Bei einem Treffen der Initiative «Wirtschaft ist Care» im Oktober in Zürich gab Caroline Krüger einen Input zum Thema Muße/Musse, der auch für die Leserinnen dieses Forums interessant sein könnte. Sie hat ihn uns freundlicherweise für die Veröffentlichung zur Verfügung gestellt. (Hinweis für unsere deutschen Leserinnen: Da Caroline in der Schweiz lebt, benutzt sie die dortige Schreibweise “Musse” statt das deutsche “Muße”)

Zitat aus Vergil, fotografiert in einem Park in Cascais, Portugal: „Deus nobis haec otia fecit“ („Ein Gott hat uns dieses otium /diesen Frieden geschenkt“. In diesem Fall kann man otium ganz treffend mit „Friede“ übersetzen, was den Frieden des Landlebens, aber auch die Abwesenheit von Krieg meint. Otium steht in Verbindung mit einem Friedensideal, das eine Form heiterer und glücklicher Aktivität voraussetzt. Foto: Caroline Krüger

Wenn wir über Erwerbsarbeit und Care diskutieren, stellen wir uns Fragen wie: Was ist eigentlich Arbeit? Ist beispielsweise die Kinderbetreuung nur Arbeit, wenn sie nicht von den Eltern durchgeführt wird? Darf Arbeit Spass machen? Welche Arbeit ist notwendig? Ist das Notwendige alles Care? Ist alles Notwendige ohnehin vorhanden und wenn nicht, wer ist dafür zuständig? Weshalb sind so genannt systemrelevante Tätigkeiten schlecht bezahlt? Welches System?

Wir stellen uns kaum Fragen wie: Was bedeutet Musse? Wann bin ich kreativ? Wo und wann ist Zeit zum Nachdenken? Was ist wichtig für mich und was ist wichtig für die Gemeinschaft oder Gesellschaft – oder gar die Welt? Die Notwendigkeit von Musse wird eher nicht thematisiert, und Musse wird nicht oder kaum von Faulheit abgegrenzt.

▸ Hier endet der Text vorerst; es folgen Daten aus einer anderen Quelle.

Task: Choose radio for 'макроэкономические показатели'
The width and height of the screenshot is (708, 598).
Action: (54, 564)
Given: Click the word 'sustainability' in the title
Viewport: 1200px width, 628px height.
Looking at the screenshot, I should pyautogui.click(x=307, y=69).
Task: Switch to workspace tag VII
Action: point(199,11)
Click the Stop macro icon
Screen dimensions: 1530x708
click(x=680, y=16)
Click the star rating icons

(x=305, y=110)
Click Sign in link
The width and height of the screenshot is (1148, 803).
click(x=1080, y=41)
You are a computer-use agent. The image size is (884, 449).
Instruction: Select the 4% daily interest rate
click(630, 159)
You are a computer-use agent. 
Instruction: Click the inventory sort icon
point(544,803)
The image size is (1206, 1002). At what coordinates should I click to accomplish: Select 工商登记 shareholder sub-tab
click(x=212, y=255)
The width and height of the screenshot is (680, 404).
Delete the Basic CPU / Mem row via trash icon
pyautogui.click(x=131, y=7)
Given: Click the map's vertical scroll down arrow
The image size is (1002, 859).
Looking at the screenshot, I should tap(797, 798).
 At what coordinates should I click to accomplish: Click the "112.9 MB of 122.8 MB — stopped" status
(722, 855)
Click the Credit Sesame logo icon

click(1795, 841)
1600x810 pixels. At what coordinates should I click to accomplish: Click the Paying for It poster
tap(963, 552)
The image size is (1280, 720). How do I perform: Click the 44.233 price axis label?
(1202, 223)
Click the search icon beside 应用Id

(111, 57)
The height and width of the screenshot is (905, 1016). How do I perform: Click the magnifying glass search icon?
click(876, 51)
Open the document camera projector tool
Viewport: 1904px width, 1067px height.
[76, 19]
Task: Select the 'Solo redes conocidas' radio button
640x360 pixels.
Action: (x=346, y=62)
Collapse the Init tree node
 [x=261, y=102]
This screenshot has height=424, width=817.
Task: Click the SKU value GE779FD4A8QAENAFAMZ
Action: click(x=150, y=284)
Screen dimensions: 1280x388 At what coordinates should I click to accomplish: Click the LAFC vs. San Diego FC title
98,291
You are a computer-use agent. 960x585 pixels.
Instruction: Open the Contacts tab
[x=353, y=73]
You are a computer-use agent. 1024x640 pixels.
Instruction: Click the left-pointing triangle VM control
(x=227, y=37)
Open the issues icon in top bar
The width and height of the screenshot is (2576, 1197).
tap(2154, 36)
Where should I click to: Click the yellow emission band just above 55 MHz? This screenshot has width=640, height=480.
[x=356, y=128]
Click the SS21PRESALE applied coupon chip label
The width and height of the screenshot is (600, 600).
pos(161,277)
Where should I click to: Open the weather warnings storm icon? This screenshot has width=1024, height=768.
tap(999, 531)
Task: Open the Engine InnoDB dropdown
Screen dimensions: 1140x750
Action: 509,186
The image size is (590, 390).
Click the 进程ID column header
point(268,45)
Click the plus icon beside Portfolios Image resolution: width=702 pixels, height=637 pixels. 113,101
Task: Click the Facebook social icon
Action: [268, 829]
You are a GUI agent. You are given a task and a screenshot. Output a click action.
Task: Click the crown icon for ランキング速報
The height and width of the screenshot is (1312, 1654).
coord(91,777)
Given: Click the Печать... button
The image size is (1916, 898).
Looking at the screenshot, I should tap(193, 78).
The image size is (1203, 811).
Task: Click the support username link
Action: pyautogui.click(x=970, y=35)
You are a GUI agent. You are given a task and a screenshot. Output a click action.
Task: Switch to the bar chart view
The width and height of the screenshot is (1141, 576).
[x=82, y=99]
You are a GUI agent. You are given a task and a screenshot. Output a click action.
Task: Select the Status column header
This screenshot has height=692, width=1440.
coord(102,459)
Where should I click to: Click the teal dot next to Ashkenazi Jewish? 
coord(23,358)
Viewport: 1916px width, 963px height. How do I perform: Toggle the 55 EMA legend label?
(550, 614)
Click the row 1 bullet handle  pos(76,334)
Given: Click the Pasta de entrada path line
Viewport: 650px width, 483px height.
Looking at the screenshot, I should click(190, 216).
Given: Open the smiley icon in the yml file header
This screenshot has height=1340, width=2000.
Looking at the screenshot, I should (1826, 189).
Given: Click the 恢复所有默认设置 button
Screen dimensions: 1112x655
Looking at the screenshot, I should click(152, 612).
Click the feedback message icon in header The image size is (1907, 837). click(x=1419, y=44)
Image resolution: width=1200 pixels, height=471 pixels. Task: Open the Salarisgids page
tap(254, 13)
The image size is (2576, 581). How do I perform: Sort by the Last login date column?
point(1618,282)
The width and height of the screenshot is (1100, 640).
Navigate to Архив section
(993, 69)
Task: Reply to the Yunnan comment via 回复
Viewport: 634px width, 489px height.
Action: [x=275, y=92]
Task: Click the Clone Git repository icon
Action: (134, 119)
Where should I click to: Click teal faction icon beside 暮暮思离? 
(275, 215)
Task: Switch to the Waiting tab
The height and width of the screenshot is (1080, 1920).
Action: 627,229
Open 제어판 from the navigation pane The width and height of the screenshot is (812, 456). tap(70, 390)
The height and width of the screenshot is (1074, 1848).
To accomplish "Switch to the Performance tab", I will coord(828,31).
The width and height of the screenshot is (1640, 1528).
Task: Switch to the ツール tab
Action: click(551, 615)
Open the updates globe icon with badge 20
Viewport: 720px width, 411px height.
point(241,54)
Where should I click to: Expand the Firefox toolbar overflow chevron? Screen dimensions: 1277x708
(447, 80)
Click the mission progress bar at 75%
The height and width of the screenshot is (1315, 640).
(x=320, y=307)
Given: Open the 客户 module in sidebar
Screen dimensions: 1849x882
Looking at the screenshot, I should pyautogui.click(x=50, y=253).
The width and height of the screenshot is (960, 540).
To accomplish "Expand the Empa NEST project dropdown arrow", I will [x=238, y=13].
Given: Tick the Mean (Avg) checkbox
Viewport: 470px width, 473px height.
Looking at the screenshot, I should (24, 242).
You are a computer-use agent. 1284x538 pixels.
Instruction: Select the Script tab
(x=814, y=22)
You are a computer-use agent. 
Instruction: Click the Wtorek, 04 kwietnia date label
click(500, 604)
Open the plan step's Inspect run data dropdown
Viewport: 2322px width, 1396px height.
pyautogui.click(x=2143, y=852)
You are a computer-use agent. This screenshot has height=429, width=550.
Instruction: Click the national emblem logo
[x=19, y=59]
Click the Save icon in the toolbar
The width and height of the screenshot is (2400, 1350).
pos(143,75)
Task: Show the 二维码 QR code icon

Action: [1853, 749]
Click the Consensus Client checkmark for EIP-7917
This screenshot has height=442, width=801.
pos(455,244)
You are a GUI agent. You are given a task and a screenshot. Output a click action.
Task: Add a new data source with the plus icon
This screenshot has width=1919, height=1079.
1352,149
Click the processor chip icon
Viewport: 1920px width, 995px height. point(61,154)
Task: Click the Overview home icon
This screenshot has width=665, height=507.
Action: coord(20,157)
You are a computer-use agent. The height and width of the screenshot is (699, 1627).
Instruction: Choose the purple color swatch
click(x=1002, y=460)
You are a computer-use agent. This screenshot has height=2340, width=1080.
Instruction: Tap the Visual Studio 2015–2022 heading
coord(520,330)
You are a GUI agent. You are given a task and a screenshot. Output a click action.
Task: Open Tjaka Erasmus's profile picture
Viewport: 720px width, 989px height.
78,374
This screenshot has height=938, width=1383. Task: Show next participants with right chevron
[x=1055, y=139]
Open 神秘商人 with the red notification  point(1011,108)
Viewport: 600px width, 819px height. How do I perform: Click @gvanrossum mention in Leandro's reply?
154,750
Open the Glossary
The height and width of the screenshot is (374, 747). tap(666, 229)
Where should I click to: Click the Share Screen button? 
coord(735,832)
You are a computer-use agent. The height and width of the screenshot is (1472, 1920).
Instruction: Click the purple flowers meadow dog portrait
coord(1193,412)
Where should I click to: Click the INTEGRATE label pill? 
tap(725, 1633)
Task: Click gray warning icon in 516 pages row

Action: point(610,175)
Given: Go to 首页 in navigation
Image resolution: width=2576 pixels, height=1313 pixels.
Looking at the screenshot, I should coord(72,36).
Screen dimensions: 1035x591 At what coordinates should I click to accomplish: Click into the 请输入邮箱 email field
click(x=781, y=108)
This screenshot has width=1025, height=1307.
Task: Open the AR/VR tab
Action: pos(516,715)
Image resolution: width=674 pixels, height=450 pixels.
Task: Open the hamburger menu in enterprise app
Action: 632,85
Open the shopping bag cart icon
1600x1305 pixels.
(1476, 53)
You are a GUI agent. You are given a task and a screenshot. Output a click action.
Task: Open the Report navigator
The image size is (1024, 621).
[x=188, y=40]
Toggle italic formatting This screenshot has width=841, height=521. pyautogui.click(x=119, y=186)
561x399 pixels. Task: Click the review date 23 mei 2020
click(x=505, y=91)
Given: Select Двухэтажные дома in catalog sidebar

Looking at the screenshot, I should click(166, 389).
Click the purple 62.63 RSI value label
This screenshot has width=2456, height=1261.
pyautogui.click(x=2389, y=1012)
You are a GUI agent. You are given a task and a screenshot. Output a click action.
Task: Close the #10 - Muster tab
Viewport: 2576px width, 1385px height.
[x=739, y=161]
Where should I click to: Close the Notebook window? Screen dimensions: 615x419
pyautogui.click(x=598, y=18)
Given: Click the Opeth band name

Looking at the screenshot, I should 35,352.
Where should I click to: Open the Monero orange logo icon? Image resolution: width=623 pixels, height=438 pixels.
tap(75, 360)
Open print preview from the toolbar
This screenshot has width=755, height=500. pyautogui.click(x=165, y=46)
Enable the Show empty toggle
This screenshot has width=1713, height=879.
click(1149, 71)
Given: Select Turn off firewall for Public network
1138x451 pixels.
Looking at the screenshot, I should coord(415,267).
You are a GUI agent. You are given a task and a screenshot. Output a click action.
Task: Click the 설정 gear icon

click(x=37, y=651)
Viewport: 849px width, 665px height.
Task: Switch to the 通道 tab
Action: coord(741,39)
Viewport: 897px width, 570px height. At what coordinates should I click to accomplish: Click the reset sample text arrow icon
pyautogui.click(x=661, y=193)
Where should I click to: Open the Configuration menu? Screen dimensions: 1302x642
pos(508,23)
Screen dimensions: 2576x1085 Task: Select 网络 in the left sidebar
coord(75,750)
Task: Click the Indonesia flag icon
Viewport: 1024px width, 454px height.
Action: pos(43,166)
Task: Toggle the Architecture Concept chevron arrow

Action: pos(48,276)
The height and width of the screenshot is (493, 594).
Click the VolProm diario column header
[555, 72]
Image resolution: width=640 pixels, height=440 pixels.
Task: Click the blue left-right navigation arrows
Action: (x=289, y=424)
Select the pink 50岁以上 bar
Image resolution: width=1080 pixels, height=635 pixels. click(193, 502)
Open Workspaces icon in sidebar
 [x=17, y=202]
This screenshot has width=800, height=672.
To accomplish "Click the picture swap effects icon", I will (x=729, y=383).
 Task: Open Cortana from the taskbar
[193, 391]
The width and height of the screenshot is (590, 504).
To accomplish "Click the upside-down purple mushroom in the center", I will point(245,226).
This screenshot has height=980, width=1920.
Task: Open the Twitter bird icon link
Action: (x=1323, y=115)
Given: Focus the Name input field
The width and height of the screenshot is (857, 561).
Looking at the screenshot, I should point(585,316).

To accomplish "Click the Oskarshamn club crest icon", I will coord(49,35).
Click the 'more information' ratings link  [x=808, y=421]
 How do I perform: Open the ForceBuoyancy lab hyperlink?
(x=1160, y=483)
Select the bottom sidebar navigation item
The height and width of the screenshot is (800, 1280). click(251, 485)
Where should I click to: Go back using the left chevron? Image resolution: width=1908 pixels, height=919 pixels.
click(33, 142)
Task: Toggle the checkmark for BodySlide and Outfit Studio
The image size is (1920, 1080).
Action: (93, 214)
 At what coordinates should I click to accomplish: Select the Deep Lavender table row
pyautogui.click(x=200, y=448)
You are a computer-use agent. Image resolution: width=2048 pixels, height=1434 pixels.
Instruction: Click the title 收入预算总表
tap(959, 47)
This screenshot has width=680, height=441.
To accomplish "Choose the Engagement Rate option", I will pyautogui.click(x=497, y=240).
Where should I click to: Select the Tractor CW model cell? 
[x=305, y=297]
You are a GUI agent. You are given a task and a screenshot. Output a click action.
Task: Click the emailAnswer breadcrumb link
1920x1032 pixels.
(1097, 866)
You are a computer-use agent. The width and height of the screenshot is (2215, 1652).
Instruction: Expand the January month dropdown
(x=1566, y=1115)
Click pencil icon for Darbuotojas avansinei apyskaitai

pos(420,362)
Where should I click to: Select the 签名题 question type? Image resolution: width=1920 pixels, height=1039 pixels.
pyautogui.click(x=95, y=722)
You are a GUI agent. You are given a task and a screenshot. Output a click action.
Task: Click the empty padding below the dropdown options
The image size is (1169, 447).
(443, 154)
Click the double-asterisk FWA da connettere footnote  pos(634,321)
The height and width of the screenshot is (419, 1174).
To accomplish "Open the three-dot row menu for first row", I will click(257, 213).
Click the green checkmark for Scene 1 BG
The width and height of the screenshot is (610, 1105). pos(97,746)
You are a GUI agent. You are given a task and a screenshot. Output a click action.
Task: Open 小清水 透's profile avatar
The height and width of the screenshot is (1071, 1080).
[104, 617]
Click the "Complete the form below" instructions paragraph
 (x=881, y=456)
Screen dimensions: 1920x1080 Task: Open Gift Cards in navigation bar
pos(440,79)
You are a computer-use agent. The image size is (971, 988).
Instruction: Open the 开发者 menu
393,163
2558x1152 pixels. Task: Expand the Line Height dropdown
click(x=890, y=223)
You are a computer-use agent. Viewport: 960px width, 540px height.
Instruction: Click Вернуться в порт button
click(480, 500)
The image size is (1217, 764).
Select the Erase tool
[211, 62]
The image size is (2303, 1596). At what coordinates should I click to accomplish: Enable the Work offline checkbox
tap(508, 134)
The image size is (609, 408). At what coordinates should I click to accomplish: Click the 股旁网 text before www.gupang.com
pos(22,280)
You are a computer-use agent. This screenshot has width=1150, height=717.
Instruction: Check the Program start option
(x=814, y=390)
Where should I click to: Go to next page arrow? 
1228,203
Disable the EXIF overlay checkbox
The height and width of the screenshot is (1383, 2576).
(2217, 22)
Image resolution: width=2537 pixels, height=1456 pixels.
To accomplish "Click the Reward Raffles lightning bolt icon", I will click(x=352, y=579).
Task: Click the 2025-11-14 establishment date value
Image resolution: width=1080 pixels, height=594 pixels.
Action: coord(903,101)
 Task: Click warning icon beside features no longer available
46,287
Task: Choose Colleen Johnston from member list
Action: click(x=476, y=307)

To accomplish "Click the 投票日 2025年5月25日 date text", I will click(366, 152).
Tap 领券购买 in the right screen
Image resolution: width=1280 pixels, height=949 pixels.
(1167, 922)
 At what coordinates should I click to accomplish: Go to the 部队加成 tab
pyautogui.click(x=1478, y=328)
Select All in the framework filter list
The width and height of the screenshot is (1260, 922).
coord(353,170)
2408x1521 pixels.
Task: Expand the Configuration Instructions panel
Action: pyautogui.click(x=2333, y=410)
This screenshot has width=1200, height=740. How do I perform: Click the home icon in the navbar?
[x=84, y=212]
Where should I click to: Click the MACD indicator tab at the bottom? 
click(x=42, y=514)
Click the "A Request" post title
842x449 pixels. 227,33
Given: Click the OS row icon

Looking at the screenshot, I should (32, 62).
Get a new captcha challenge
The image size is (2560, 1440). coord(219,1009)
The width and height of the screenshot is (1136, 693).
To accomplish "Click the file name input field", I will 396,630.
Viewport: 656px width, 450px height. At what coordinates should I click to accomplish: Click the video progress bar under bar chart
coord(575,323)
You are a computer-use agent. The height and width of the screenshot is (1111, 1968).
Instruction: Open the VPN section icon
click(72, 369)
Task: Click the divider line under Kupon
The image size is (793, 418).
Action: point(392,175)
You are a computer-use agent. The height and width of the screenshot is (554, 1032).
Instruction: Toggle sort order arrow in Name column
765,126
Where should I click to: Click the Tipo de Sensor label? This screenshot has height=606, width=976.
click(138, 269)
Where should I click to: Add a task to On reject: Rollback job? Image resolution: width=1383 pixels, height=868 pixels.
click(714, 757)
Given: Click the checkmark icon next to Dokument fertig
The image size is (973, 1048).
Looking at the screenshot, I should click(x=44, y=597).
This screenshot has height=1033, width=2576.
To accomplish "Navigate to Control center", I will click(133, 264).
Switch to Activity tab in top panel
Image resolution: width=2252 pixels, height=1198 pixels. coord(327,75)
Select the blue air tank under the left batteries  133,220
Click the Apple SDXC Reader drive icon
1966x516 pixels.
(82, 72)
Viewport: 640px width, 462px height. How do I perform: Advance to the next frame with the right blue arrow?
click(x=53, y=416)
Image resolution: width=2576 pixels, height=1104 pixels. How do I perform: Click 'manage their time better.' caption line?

Das ist mir aufgefallen und hat mich bewegt, einmal zu schauen, was Musse in der Antike bedeutet hat und inwiefern das für uns heute interessant sein kann. Es gibt sehr viele Quellen, in denen die Musse thematisiert wird, denn in der Antike (breit gedacht, zum Beispiel bei Aristoteles so 384 v.u.Z, über Vergil 70 v.u.Z-19 u.Z. zu Seneca, 1-65 u.Z.) ist das otium, die Musse, etwas sehr Wichtiges. Bei unserer zeitgenössischen Aufarbeitung der Antike fällt sie meist weg – übrig bleibt:

Einerseits das neg-otium, eigentlich die Nicht-Musse, die nicht einmal einen eigenen originellen Namen hat und dennoch so dominant geworden ist: die Arbeit, die Erwerbsarbeit sowie als Antipode dazu die Care-Arbeit, die damals gar nicht thematisiert wurde, weil sie von Sklav:innen, Frauen und Nicht-Bürgern im Hintergrund erledigt wurde.

Der einheimische Bürger Athens hatte einen Care-Hintergrund, der ihm ermöglichte, sich dem otium hinzugeben, zu philosophieren. Die notwendige Care-Arbeit wurde von anderen (unsichtbar) gemacht, das negotium, das Geschäftemachen, war eher als lästig angesehen, das otium war das Wichtigste, Erstrebenswerte, ein Zeichen von Freiheit.

Wenn wir heute Bezüge zur Antike herstellen, sehen wir zunächst unsere Leben: die Erwerbsarbeit, die wir fürs finanzielle Überleben brauchen, und die Care-Arbeit, die wir fürs ganz konkrete Überleben brauchen – das erstere nehmen wir für gegeben, die negative Konnotation, die es damals hatte, lassen wir grosszügig beiseite. Dafür bemerken wir, dass die Care-Arbeit nicht thematisiert war, und betonen die Bedeutung der Sichtbarmachung. Das ist wichtig. Auch wichtig finde ich die Frage: Wo ist das otium hin?

Ich möchte einen kurzen Blick in die Begriffsgeschichte werfen, ein Plädoyer halten für die Musse, die nicht Faulheit oder Nichtstun ist und nicht Erwerb und nicht Care.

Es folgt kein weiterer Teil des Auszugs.